The Portland City Council voted 7-2 Monday night to enact new eligibility guidelines for hundreds of asylum-seeking immigrants who once again will be supported with state General Assistance funds.

Questions remain about how a new state law will be implemented and how long it will last. City staff recommended conservative guidelines, but councilors ultimately agreed with advocates who asked the council to expand its General Assistance program to include other types of visa holders beside asylum seekers.

“I’m persuaded the definition needs to be broader than just the asylum seeker,” City Councilor David Brenerman said. “To me, the state won’t accept this narrow definition that staff came up with any more than they would the broader definition.”

Councilors Nicholas Mavodones and Edward Suslovic were opposed, and Councilor Jill Duson was absent.

The LePage administration cut off the state aid for asylum-seeking immigrants, forcing Portland to pay for the rental, food and heating assistance without state help.

Now, the state money is expected to flow to Portland and other cities because the Legislature passed a bill making them eligible and Gov. Paul LePage failed to issue a veto before his deadline.

As of Monday, the state had not offered guidance to municipalities about how it is interpreting the new law, which took effect Thursday, making another confrontation over reimbursements likely between municipalities and the state. Last year, the state withheld roughly $5 million from Portland alone.

“We should not be limited to the narrow-mindedness of what we think the administration’s rule-making will be,” said Kathy Kilrain del Rio of the Maine Women’s Lobby.

In addition to the lack of clarity from the state, the Maine Republican Party is collecting signatures for a statewide referendum that would rescind the new law.

Public Law 324, passed by the Legislature, extends eligibility to “a person who is lawfully present in the United States or who is pursuing a lawful process to apply for immigration relief.”

City staff recommended a set of definitions that were narrower than those suggested by immigration advocates, such as the Maine Equal Justice Partners, Immigrant Legal Advocacy Project, Maine Women’s Lobby and the American Civil Liberties Union of Maine, which sought to include more visa types and a lower threshold for proving that someone was pursuing a lawful process.

Advocates applauded the council for its leadership on the issue by creating a local assistance program and urged the city to lead again in complying with the new law. They argued that the city staff’s definition left out people who are lawfully present in the U.S., including victims of domestic violence, which could open up the city to a legal challenge.

“Excluding them is not in your discretion,” MEJEP policy analyst Joby Thoyalil said. “We strongly urge you to reconsider this amendment and adopt one that defines GA eligibility in a way that complies with the new state law and that is more likely to withstand legal challenges.”

City staff recommended that “lawfully present” should include only those who have applied for asylum, are parents, guardians or siblings of an American-born minor or an unaccompanied minor – a federal designation for children who crossed the border without a legal guardian. And seeking a lawful process should include only those who have applied for asylum and those who have not applied for asylum, but have been in the U.S. for less than one year.

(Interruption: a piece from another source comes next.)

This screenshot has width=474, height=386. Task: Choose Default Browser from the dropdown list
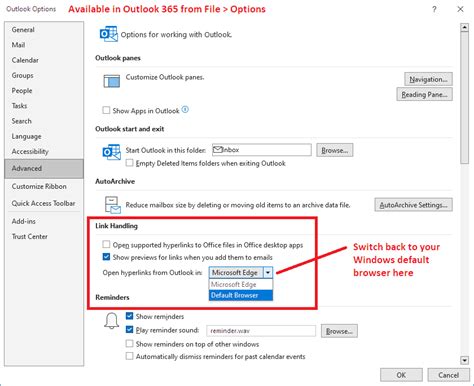coord(241,295)
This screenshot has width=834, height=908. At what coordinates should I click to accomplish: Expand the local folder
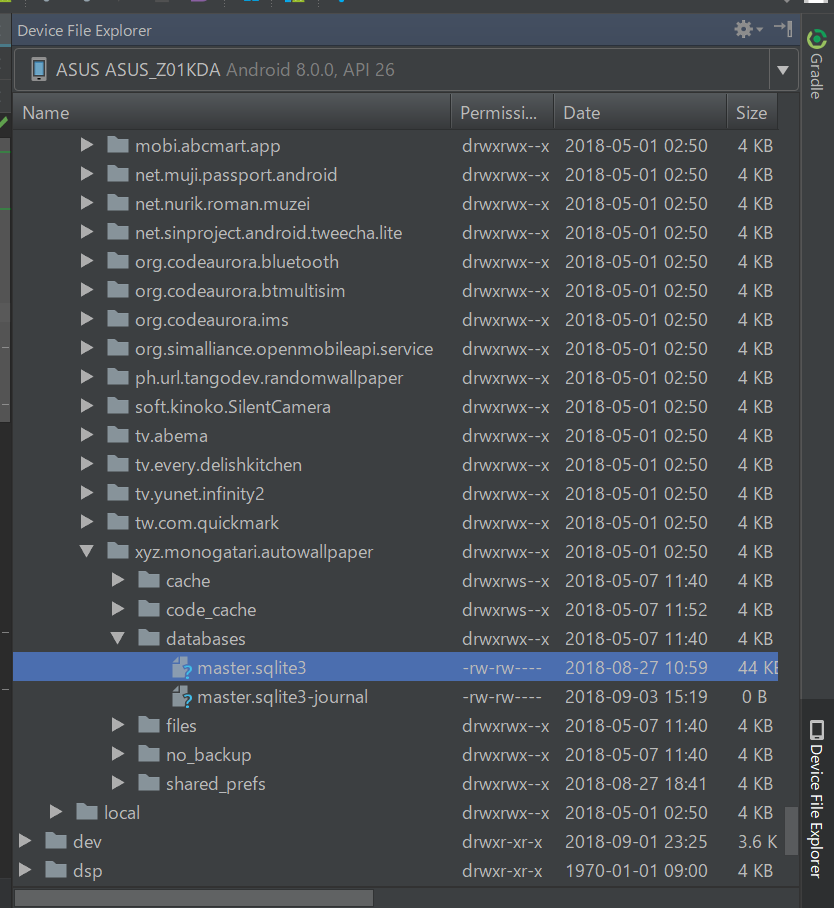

The assistance would only be for 24 months, as required by state law.

The city’s top lawyer, Danielle West-Chuhta said she expects the city’s definition would be challenged in court by the administration and the city would likely have to go to court to get its reimbursement.

Backing up immigration advocates, Rep. Peter Stuckey said the intention of the Legislature was “to be as broad as possible and as inclusive as possible.” The costs of doing any less would be too great, he said.

“People need to be part of a community and we need to act as (a) community to support everybody here,” Stuckey said. “It’s not rocket science.”

The battle over providing GA to asylum seekers goes back nearly two years. LePage’s first attempt to eliminate eligibility was deemed unconstitutional by the Attorney General’s Office. The administration then withheld reimbursements under federal law, and that was upheld by a court.

The Maine Legislature passed a law making asylum seekers eligible in May, but it lacked the support needed to override a nearly certain veto, but the governor accidentally let the bill become law.

When it appeared likely that asylum-seeking immigrants would be cut from the state program permanently, the city created the Portland Community Support Fund to help the roughly 900 immigrants.

The fund was capitalized with $2.6 million, including $1.7 million in additional state education funding. Though many people told they council they would donate to the fund, only $824 has been raised so far.

To date, the city has spent $367,000 on asylum-seeking immigrants. It has continued to provide a full range of assistance, even though funding would fall far short of what is needed, because it expects to receive 70 percent reimbursement from the state.